Aangeleverde tekst:
══════════

De reclassering heeft zich in het rapport van 19 juni 2019 aangesloten bij het vorenstaande advies. Op de zitting is gebleken dat het goed gaat met verdachte. Hij werkt in het bedrijf van zijn broer en hij heeft zich ingeschreven voor een opleiding. Verdachte heeft een duidelijk doel voor ogen en wil zijn leven beteren. Daarnaast is de toezicht gedurende de schorsing van de voorlopige hechtenis goed verlopen. Reclassering adviseert daarom de oplegging van een deels voorwaardelijke straf met als bijzondere voorwaarden begeleiding door de jeugdreclassering en het meewerken aan een ambulante behandeling.
Adolescentenstrafrecht
De rechtbank stelt voorop dat het uitgangspunt is dat een jongvolwassen verdachte, die ten tijde van het strafbare feit meerderjarig is, volgens het volwassenenstrafrecht wordt berecht. Ten aanzien van jongvolwassenen die de leeftijd van 23 jaar nog niet hebben bereikt, kunnen er omstandigheden zijn die leiden tot toepassing van het adolescentenstrafrecht. Verdachte was ten tijde van het plegen van het feit 19 jaar oud. De rechtbank ziet, gelet op het advies van de reclassering en de psycholoog, in de persoon van de verdachte aanleiding om recht te doen overeenkomstig de bepalingen van het adolescentenstrafrecht. Daarbij is voor de rechtbank doorslaggevend dat verdachte functioneert op een verstandelijk beperkt niveau, dat hij zijn gedrag lastig kan organiseren en dat hij de risico's van zijn handelen onvoldoende kan inschatten.
Oriëntatiepunten
De rechtbank heeft verder acht geslagen op de oriëntatiepunten van het Landelijk Overleg Vakinhoud Strafrecht Jeugd. Voor een diefstal met geweld is het oriëntatiepunt een taakstraf voor de duur van 60 uren, dan wel dienovereenkomstige jeugddetentie. Iedere strafverzwarende omstandigheid telt daarbij in beginsel voor 60 uur taakstraf, dan wel 1 maand jeugddetentie. De meest lichte vorm van een diefstal met geweld bestaat uit het weggrissen van een goed. Voor een dergelijk feit geldt voornoemd oriëntatiepunt. De rechtbank houdt er in dit geval in strafverzwarende zin rekening mee dat verdachte samen met een ander het slachtoffer voor diens woning op gewelddadige wijze heeft beroofd.
De rechtbank is van oordeel dat, gelet op alle hiervoor genoemde omstandigheden en omdat de rechtbank tot een andere bewezenverklaring komt, aanleiding bestaat om bij de straftoemeting af te wijken van hetgeen door de officier van justitie is gevorderd.

══════════

Getoonde gegevens:
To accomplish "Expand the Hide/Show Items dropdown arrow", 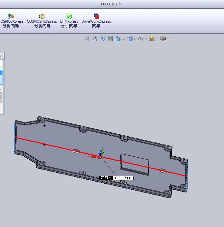I will pyautogui.click(x=146, y=39).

══════════

Schriftelijke opdracht: Zet de tekst over de straftoemeting voort na de laatste zin. De gegevens staan los van de tekst over de straftoemeting.

Eindresultaat:
De rechtbank is, alles afwegend, van oordeel dat gelet op de ernst van het strafbare feit dat verdachte heeft gepleegd, niet kan worden volstaan met het opleggen van een andere straf dan een jeugddetentie. De rechtbank houdt rekening met het feit dat het op dit moment goed gaat met verdachte en dat hij baat heeft bij het kader dat hem tot nu toe gedurende de schorsing van zijn voorlopige hechtenis is geboden. Het lijkt de rechtbank onverstandig om verdachte nu opnieuw vast te laten zitten. Dat zal immers tot een doorkruising van de ingezette positieve ontwikkeling leiden en dat is niet in het belang van verdachte en ook niet in het belang van de maatschappij. De rechtbank zal daarom een jeugddetentie opleggen waarvan het onvoorwaardelijke deel gelijk is aan het voorarrest. Aan de voorwaardelijk op te leggen straf zal de rechtbank de bijzondere voorwaarden verbinden zoals door de reclassering geadviseerd.
9. Ten aanzien van de vorderingen benadeelde partij en de schadevergoedingsmaatregel
Ten aanzien van de vordering van [slachtoffer 1]
De benadeelde partij [slachtoffer 1] vordert € 376,99 aan materiële schadevergoeding en € 1.800,- aan immateriële schadevergoeding, te vermeerderen met de wettelijke rente en met oplegging van de schadevergoedingsmaatregel.
Vast staat dat aan de benadeelde partij door het in zaak A onder 1 bewezenverklaarde rechtstreeks materiële en immateriële schade is toegebracht.
De officier van justitie heeft toewijzing van de vordering van de benadeelde partij gevorderd, te vermeerderen met de wettelijke rente en met oplegging van de schadevergoedingsmaatregel. De officier van justitie heeft ook gevorderd dat verdachte hoofdelijk aansprakelijk wordt gesteld voor de schade.
De raadsman heeft de vordering ten aanzien van de materiële schade niet betwist. Ten aanzien van de gevorderde immateriële schade heeft de raadsman zich gerefereerd aan het oordeel van de rechtbank.
De gevorderde schadevergoeding komt de rechtbank niet onrechtmatig of ongegrond voor en zal daarom worden toegewezen
,vermeerderd met de wettelijke rente vanaf het moment waarop het strafbare feit is gepleegd, namelijk 12 januari 2019.
Nu ook vaststaat dat verdachte het bewezen geachte feit, ter zake waarvan schadevergoeding zal worden toegekend, samen met een ander heeft gepleegd, zijn zij daarvoor ieder hoofdelijk aansprakelijk. Als de mededader de benadeelde partij betaalt is verdachte in zoverre jegens de benadeelde partij van deze betalingsverplichting bevrijd.
Nu de vordering van de benadeelde partij wordt toegewezen, zal de verdachte worden veroordeeld in de kosten door de benadeelde partij gemaakt, tot op heden begroot op nihil.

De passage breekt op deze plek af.